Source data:
═══
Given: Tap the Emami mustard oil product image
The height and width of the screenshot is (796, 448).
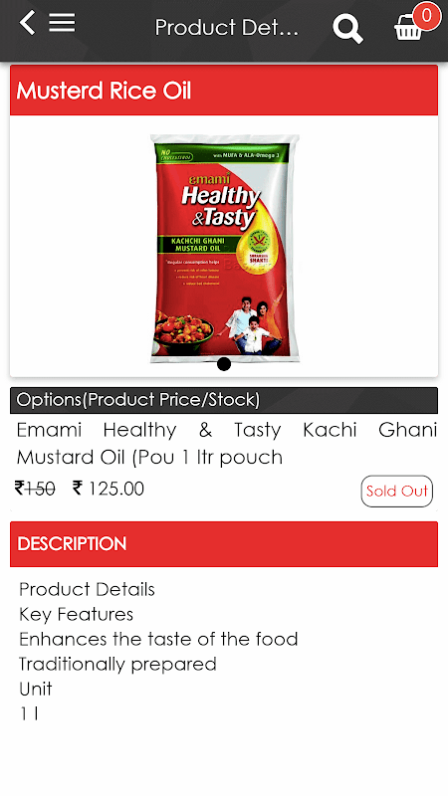Looking at the screenshot, I should (224, 248).
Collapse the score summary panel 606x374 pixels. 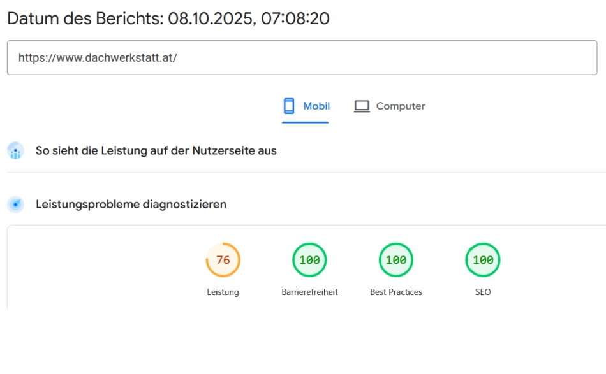[303, 268]
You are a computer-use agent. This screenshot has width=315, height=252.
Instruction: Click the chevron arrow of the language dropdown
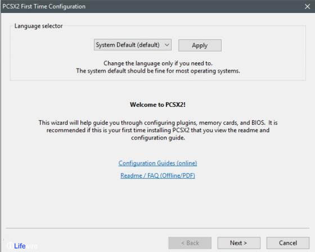click(167, 45)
═══
Output, exactly and only, the lines beginning with the one that contains "Instruction: Click the" and ending at the last line of the records above. Drop the pictures.

Instruction: Click the chevron arrow of the language dropdown
click(167, 45)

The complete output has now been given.